SUSPICIONS AND ACCUSATIONS
Questions had been raised in the past about Grissino-Mayer's conduct, including in 2006 and in 2010-11, records show. The 2018 investigation, according to OED, was its first chance to look into specific accusations by people willing to talk.
According to a Sept. 25, 2018, letter that Provost Manderscheid wrote to campus officials as the investigation grew, Grissino-Mayer ended up making a surprising admission.
"As I understand it, and to your collective surprise, Dr. Grissino-Mayer admitted not only violating the university's policy, but also admitted that he knew he was violating the policy at the time of his misconduct," the letter states.
Grissino-Mayer submitted a resignation letter Aug. 31, 2018, to Kalafsky.
"It is with deep sadness that I write this letter to inform you that I have made the difficult decision to tender my resignation from the University of Tennessee, Knoxville and the Department of Geography effective Oct. 1, 2018," his departure letter states.
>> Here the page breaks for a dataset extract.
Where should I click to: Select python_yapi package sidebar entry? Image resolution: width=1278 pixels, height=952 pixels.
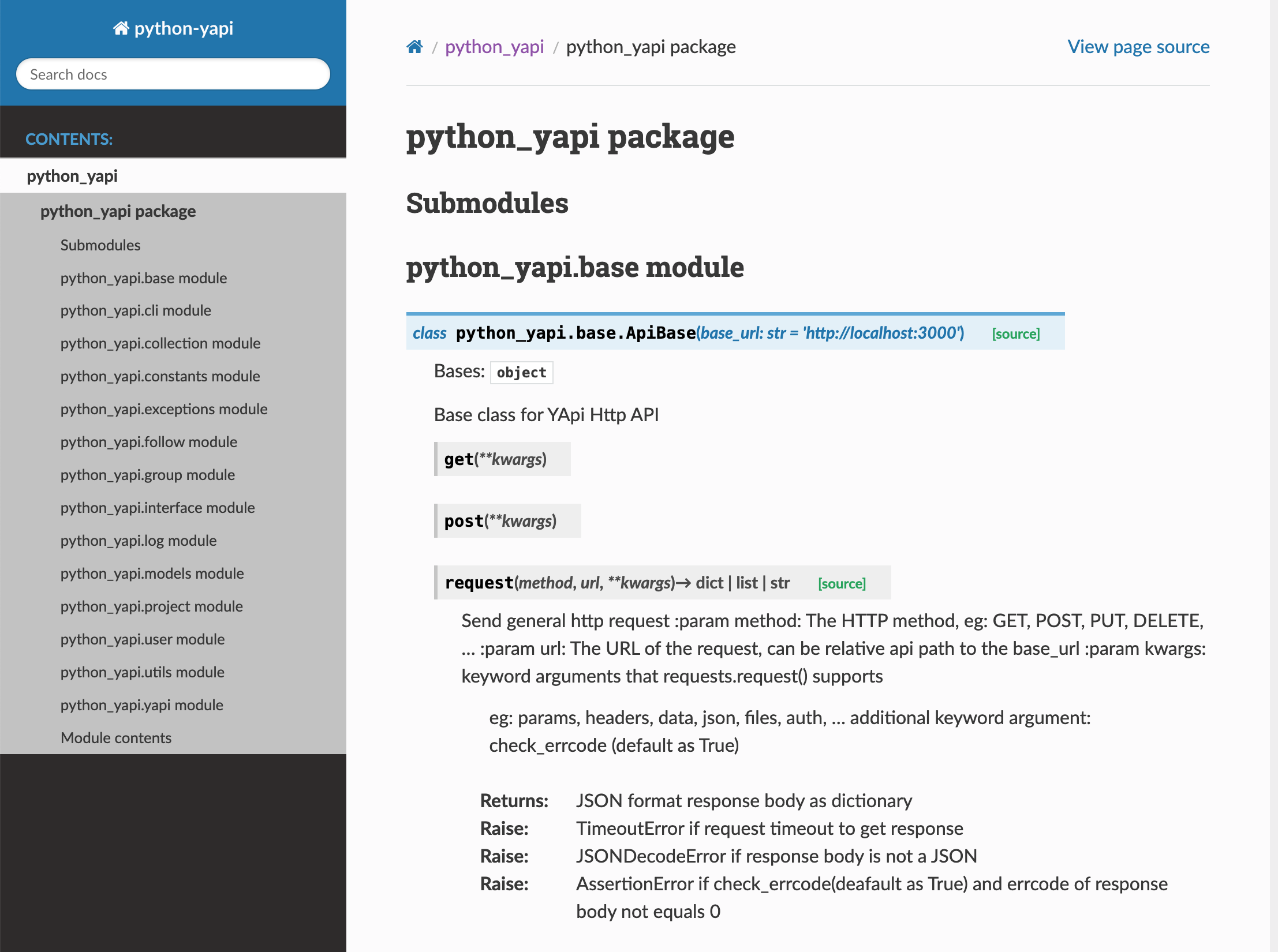click(118, 211)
The professor said "many factors" prompted the decision. He said he'd consulted his family in Knoxville including his wife "and especially my parents and family in my hometown in Athens, Georgia."
In 2006, UT investigated complaints that Grissino-Mayer was having an affair with one of his students. She was a willing participant, however, which limited UT's disciplinary approach.
Authorities issued seven corrective and disciplinary actions for the professor, who ended up marrying the student.
A Geography Department faculty member reported that two other grad students had complained of inappropriate behavior by the professor. It's not clear, however, whether OED personnel communicated then with the young women, and attempts years later to contact them were unsuccessful, according to the new investigation.
In the early 2010s, the husband who had been married to the grad student published stories and distributed them on campus complaining about Grissino-Mayer's conduct. He alleged that UT had failed to follow through on all "corrective action" taken in 2006.
According to OED, UT couldn't document that it had issued a reprimand letter for Grissino-Mayer in 2006.
"A letter explaining the omission was placed in the respondent's permanent personnel file in April 2011," according to the report.